Saved entries
+ + +
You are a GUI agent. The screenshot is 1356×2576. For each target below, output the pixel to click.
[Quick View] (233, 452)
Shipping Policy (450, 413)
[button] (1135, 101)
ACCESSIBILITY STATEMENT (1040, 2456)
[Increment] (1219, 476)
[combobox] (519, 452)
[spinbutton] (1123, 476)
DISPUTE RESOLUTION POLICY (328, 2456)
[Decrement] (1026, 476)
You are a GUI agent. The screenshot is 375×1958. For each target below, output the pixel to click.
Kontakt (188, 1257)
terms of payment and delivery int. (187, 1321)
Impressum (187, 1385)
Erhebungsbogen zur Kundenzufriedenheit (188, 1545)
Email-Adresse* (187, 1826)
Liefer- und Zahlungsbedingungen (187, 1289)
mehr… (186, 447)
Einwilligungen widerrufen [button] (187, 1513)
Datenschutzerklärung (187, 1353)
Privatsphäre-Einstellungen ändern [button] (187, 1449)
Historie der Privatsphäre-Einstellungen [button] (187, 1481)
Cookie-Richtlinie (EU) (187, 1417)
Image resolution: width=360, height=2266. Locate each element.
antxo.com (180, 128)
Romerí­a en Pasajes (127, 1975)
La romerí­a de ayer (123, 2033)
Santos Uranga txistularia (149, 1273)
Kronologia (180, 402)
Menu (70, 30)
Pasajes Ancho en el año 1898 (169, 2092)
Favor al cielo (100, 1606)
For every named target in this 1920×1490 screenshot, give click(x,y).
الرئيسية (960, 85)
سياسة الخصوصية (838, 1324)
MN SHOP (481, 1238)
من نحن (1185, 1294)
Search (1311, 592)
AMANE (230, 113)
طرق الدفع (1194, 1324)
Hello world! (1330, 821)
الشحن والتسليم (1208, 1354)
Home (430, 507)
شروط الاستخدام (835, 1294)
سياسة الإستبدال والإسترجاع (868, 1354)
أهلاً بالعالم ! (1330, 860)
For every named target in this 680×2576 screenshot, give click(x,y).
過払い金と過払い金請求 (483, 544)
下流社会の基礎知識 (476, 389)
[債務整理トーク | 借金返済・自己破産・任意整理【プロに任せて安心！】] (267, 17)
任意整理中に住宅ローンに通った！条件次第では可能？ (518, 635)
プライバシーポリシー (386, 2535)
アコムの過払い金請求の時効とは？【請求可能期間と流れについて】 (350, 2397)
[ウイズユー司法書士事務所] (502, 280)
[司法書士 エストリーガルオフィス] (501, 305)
+ + +
### Exercise directions
All lines with the word "every" must be located in the data and copied.

### Worked solution
For every named target in this 1920×1490 screenshot, give click(x,y).
For every named target in this 680×2576 screenshot, give click(x,y).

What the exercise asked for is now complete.